Task to carry out:
Here is the task for the records below: repeat exactly the lines from the one with "The image size is (1791, 896)." to the one with "Open the 一、编制依据", both included, and nothing else.

Provided information:

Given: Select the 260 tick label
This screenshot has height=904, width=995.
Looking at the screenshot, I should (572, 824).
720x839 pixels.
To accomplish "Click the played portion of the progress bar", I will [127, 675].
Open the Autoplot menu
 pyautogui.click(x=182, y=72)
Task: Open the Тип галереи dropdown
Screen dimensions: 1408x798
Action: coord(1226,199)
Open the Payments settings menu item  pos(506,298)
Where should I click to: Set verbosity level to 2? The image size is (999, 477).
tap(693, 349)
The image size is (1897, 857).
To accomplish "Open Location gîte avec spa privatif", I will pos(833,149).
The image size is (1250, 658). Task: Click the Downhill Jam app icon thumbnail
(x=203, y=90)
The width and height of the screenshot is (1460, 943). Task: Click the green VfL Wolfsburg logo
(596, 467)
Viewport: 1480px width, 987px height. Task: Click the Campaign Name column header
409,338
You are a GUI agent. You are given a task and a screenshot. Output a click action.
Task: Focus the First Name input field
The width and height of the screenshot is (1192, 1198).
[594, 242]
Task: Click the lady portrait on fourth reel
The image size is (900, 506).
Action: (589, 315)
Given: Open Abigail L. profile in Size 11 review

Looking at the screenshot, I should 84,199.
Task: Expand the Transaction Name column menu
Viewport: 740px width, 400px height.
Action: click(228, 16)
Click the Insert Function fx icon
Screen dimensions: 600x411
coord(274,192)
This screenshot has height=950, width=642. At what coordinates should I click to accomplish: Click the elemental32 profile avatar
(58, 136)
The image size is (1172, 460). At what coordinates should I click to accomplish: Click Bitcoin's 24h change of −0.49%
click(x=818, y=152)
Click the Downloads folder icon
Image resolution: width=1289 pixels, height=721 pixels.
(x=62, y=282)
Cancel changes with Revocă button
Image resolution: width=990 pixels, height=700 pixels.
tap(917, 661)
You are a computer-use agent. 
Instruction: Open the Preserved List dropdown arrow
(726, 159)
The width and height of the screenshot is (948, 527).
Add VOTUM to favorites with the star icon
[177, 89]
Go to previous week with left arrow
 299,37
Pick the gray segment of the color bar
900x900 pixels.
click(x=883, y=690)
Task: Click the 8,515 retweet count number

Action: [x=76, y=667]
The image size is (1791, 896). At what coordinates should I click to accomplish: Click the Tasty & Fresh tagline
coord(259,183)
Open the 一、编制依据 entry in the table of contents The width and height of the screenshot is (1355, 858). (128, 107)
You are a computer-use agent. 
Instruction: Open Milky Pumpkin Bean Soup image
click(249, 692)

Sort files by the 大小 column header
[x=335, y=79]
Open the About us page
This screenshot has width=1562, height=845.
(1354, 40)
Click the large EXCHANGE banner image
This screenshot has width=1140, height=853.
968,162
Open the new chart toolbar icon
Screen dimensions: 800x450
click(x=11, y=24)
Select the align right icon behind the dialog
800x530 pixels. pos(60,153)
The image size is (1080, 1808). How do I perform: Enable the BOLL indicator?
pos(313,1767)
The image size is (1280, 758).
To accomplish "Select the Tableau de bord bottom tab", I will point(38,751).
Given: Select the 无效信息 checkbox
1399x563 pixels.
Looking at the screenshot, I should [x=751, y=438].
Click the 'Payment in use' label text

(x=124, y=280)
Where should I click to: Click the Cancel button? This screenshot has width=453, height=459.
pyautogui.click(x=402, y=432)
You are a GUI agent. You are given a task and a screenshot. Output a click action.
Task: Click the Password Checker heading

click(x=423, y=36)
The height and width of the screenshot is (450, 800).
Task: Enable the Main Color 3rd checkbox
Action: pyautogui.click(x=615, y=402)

Response for this exercise:
The image size is (1791, 896). At what coordinates should I click to accomplish: Click the Tasty & Fresh tagline
coord(259,183)
Open the 一、编制依据 entry in the table of contents The width and height of the screenshot is (1355, 858). (128, 107)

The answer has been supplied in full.